Eli Lilly data strategy paves way for AI in drug discovery
Pharmaceutical giant Eli Lilly has embarked on an enterprise data initiative that paves the way for greater AI use. Read about the company's strategy.
Eli Lilly, among the largest pharmaceutical companies in the world, plans to use AI to identify the molecules that have the best chance of making it through the drug discovery, development and commercialization phases.
Getting a drug from one end of the often decade-long process to the other is a struggle of endurance and attrition. Only about 12% of the molecules get from phase one to commercialization, said Vipin Gopal, chief data and analytics officer at Eli Lilly, citing an industry-wide metric. The 88% of molecules that fail along the way create an opening for AI in pharmaceutical research.
"The question that you're trying to answer is, 'Can we model the properties of molecules?'" Gopal said. "And can we come up with new designs of molecules for us to test, using AI-driven methodologies?"
The pharmaceutical company aims to create AI-based models that can more rapidly detect and identify the molecules that offer the greatest potential. The goal of what Gopal refers to as "model-driven drug discovery" is twofold: Boost success rates and shrink timelines.
"It's a huge role where I think the potential of AI has not been fully explored," he said. "That is something we are working on."
Data modernization
With model-driven drug discovery on the horizon, Eli Lilly is building an organizational and technological structure for enterprise-wide AI. That task got underway about four years ago when Gopal joined the company as its first chief data and analytics officer. Among his earliest initiatives was studying Eli Lilly's data environment, which he found in need of modernization.
Vipin GopalChief data and analytics officer, Eli Lilly
"Historically, like every other pharma company, we grew up in silos," Gopal said. "The data in the research and discovery part was managed differently compared to clinical development and manufacturing and commercial."
Eli Lilly embarked on a modernization program to create an enterprise-wide data environment, providing data quality, consistent security polices and the ability to rapidly find and access data. The program follows a cloud-first philosophy, using components such as a cloud data warehouse, to eliminate data silos and offer improved data visibility.
Eli Lilly needed such a foundation to harness AI's potential, considering, as a rule of thumb, data scientists spend 80% of their time identifying, aggregating and cleansing data, Gopal noted. The resulting data latency, as Gopal calls it, hinders AI efforts. Data latency exists in a continuum that includes analytics latency, which manual approaches exacerbate, and decision latency, which stems from the other forms.

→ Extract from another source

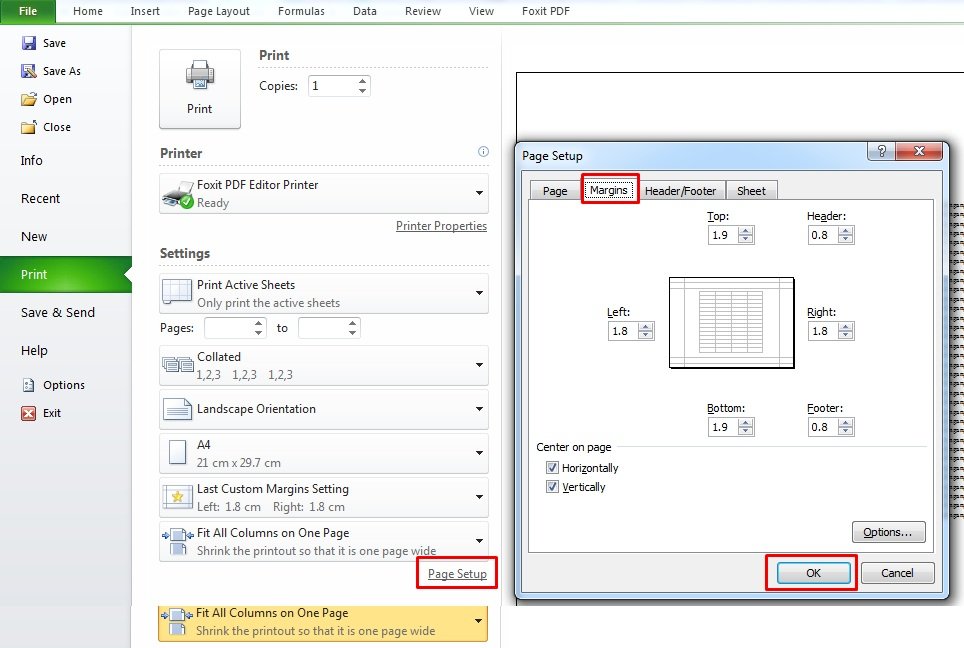Click the Page Setup link
Screen dimensions: 964x648
click(456, 573)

"What we're trying to do is to reduce the data latency, and quite often that's the big one," Gopal said. Reduced data drag, coupled with an effort to speed up data analytics, translates into faster decision-making, he noted.
The bigger picture
Eli Lilly's modernization effort is part of a broader umbrella initiative, dubbed the Enterprise Data Program. Other elements include centralized analytics platforms that Gopal said help scale AI across the nearly $30 billion company that employs 36,000 people worldwide.

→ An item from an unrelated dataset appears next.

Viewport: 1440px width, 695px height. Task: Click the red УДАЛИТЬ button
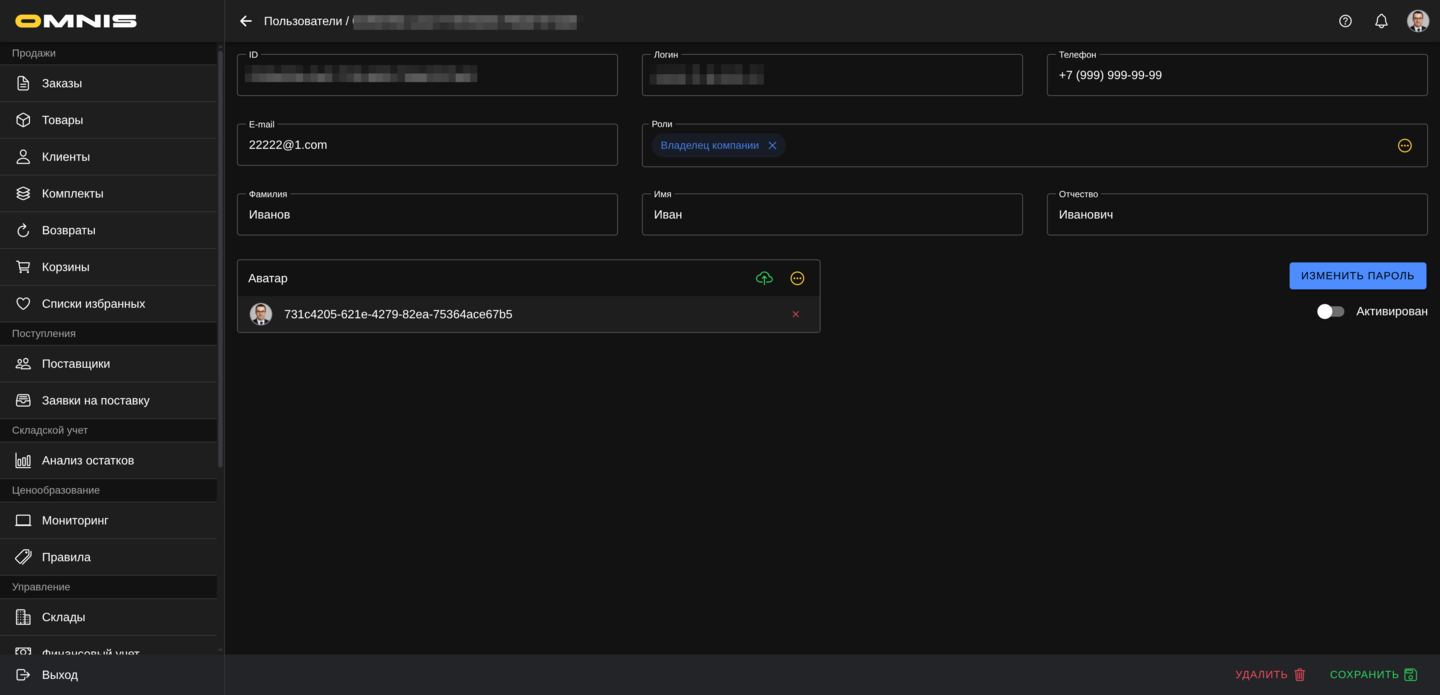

A natural language processing (NLP) platform, for instance, has enabled faster development with less investment than having numerous Eli Lilly analytics teams create applications independently, Gopal noted. "If all of those organizations are developing their own natural language-based technology solutions, that would be expensive and hard to scale," he added.
The Enterprise Data Program, however, isn't solely focused on platforms and cloud technologies. The initiative has also assembled a team of data scientists, which Gopal said come from a diverse backgrounds: statistics, engineering, quantitative finance, quantitative physics and computational biology.
The program is generating benefits for Eli Lilly. Gopal said his organization has built AI and machine learning models to identify the best sites for clinical trials and promote the diversity of patients participating in them. The models have significantly reduced clinical trial timelines, "getting the drugs into the hands of the patients sooner than what it would have been otherwise," he noted.
Gopal reckoned his organization is about 70% into its enterprise data and analytics trek, but he acknowledged the journey will never quite conclude.
"We always have to keep on top of making sure our data environment is modern for the algorithms and solutions that are going to be deployed," he said.